**Fragmento de la página:**
============

El hábito de la lectura como 'apremio orgánico'
«Leer es lo único que me hace vivir», escribió Josep Pla en su diario en 1956
Olga Merino
Periodista y escritora
Escritora y periodista. Master of Arts (Latin American Studies) por la University College of London (Beca La Caixa/British Council). Fue corresponsal de EL PERIÓDICO en Moscú en los años 90. Profesora en la Escola d'Escriptura de l'Ateneu Barcelonès. Su última novela: 'La forastera' (Alfaguara, 2020).
De la noche a la mañana, me ha brotado una hinchazón en el codo derecho, un bulto blando para almohadillar el cúbito, una protuberancia que parece el mentón del comodín de Fournier o la barbilla de un bufón palaciego. Doler no duele, pero ¿a qué viene el chichón si no medió golpe alguno? El Doctor Google sugiere que podría tratarse de una «bursitis olecraniana», una inflamación de la bolsa sinovial a causa de microtraumatismos recurrentes, una lesión habitual en personas que «apoyan la articulación sobre una superficie dura de forma repetitiva». O sea, la mesa. A la dolencia también se la conoce como «codo de estudiante», y de inmediato la alegría del sintagma rejuvenecedor ejerce un balsámico efecto placebo sobre la contusión. En el fondo, somos alumnos hasta el final de los días.
Hay quien lee en el sillón de orejas, pero en mi caso, salvo en las páginas previas al sueño, suelo sentarme al escritorio, codo hincado y frente apoyada sobre la palma, tal vez porque dispongo de mejor luz y lápices para subrayar y escribir en los márgenes. Otros prefieren la cama, como Josep Pla; hacía tanto frío en el ‘mas’ de Llofriu, que se entregaba entre las sábanas al único linimento que lo consolaba en la vejez, junto con el alcohol culpable: «Leer es lo único que me apasiona, que me hace vivir», anota en su diario el 8 de junio de 1956.

============

Reproduce sin cambios el pasaje de la columna sobre el hábito de la lectura que arranca con «El hábito de» y llega hasta «forastera' (Alfaguara, 2020).».

**Registros de datos:**

============

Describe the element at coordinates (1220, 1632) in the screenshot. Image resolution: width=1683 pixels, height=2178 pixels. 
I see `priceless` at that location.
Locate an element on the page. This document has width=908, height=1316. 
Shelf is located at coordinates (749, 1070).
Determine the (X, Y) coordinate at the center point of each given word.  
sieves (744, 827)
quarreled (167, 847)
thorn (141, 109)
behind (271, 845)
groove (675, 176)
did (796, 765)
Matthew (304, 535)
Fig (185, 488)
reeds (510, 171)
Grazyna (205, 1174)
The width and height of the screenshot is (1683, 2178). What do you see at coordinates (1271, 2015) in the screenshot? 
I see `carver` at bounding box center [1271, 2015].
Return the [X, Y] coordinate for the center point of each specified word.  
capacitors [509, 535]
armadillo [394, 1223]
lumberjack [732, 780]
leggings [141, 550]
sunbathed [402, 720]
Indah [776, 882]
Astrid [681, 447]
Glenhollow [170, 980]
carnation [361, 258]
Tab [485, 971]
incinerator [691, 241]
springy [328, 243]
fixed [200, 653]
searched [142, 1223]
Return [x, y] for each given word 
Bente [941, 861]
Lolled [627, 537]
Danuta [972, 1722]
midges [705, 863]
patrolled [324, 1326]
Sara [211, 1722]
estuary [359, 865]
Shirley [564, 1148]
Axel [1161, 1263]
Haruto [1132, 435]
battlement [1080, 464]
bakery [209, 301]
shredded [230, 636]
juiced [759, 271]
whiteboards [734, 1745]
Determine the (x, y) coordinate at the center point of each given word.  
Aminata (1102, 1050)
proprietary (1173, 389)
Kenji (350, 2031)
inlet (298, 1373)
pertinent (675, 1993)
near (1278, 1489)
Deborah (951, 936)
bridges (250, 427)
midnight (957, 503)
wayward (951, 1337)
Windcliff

============

**Resultado obtenido:**
El hábito de la lectura como 'apremio orgánico'
«Leer es lo único que me hace vivir», escribió Josep Pla en su diario en 1956
Olga Merino
Periodista y escritora
Escritora y periodista. Master of Arts (Latin American Studies) por la University College of London (Beca La Caixa/British Council). Fue corresponsal de EL PERIÓDICO en Moscú en los años 90. Profesora en la Escola d'Escriptura de l'Ateneu Barcelonès. Su última novela: 'La forastera' (Alfaguara, 2020).